The government is also seeking to keep houses affordable, said Tamara Henderson, Southeast Asia economist at Bloomberg Economics, mentioning subsidies and adjustments to the real estate stamp duty. The city-state has also been spurring the development of both public and private apartments.
“Wong’s government is likely to continue, if not expand upon, these initiatives,” she said. But “the most challenging economic risks that Singapore will face in the years ahead are external – stemming from de-globalisation and global warming.”
A delayed easing in global interest rates could undercut an economy that expanded just 1.1% last year, the central bank warned. The Asian Development Bank forecasts 2.4% growth for Singapore this year, the second lowest in Southeast Asia.
When it comes to geopolitics, Wong says Singapore isn’t seeking to choose sides between Beijing and Washington. China has historically been Singapore’s biggest trading partner, but the US is the largest foreign investor and a critical military partner.
“This is not about balancing between America and China,” Wong said last year. “Ultimately, we make decisions based on our own interests and our national interests will very much be guided by principles of international law.”
While there are looming risks for the nation of 5.9 million, it remains the envy of many. Singapore’s per capita income climbed to about $105,000 last year, according to IMF data, making it one of the world’s wealthiest countries. It has a vast and efficient public transport system and a resident home ownership rate of 89.7%, one of the highest in the world. It also made it to the list of “Blue Zones” – places that have the healthiest and longest life expectancy on the planet.
Yet even with public support for Wong appearing strong, internal scandals over the past year, including a corruption case against a former cabinet minister, have rattled the PAP’s reputation for clean governance. The opposition may emphasise those issues, as well as cost-of-living complaints, to get more traction when the next election takes place.

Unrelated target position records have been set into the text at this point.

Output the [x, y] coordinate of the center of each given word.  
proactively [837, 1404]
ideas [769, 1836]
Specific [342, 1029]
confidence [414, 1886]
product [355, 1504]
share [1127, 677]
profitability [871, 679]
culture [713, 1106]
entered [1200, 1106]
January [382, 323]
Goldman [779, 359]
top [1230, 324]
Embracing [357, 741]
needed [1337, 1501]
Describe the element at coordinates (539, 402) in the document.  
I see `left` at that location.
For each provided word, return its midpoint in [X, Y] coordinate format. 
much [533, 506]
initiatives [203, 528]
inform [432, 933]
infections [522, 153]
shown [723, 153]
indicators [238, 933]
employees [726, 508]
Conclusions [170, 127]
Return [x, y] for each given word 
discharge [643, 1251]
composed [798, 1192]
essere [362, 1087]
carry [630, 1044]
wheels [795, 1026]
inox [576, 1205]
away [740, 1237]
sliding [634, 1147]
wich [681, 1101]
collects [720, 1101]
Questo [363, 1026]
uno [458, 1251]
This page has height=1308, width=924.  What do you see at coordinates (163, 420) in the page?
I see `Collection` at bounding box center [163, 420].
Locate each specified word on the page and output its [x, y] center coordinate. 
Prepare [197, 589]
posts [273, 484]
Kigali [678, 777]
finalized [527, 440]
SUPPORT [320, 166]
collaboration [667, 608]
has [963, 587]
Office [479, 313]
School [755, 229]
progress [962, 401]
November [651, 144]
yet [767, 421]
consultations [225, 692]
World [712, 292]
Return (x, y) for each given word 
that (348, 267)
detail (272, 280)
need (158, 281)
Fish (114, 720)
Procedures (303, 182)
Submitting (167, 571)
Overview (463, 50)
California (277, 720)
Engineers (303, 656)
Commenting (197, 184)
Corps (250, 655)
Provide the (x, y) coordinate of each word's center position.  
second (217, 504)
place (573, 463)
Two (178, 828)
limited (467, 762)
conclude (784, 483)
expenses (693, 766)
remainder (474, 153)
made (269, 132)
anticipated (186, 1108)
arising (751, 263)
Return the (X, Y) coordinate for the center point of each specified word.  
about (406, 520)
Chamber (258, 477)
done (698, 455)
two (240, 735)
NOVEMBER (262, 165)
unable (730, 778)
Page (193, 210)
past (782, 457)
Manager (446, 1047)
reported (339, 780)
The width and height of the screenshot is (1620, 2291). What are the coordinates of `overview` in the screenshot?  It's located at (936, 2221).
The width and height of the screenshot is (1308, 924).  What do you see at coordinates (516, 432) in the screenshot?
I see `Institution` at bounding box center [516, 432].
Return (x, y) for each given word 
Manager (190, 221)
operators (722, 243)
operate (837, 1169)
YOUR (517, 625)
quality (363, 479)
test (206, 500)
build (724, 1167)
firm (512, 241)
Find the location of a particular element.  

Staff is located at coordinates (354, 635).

“If the opposition gains more than what we thought, confidence in the leadership internally and externally will be shaken,” former PAP lawmaker Inderjit Singh said.
Wong will be able to seek counsel on those challenges from Lee, who will serve as a senior minister and has said he’ll be at the “new PM’s disposal.”
Wednesday’s handover may come off as a relatively low-key affair, but the power shift is historic, said Bilveer Singh, deputy head of the department of political science at the National University of Singapore. The Lee family, which provided two of the country’s first three leaders, is stepping back from centre stage after dominating the nation’s politics for decades.
“One of the changes I expect to see is more of a collective leadership,” he said. “A strong man figure is no longer on the horizon.”
(Adds opposition party’s statement and analyst’s comment starting from seventh paragraph.)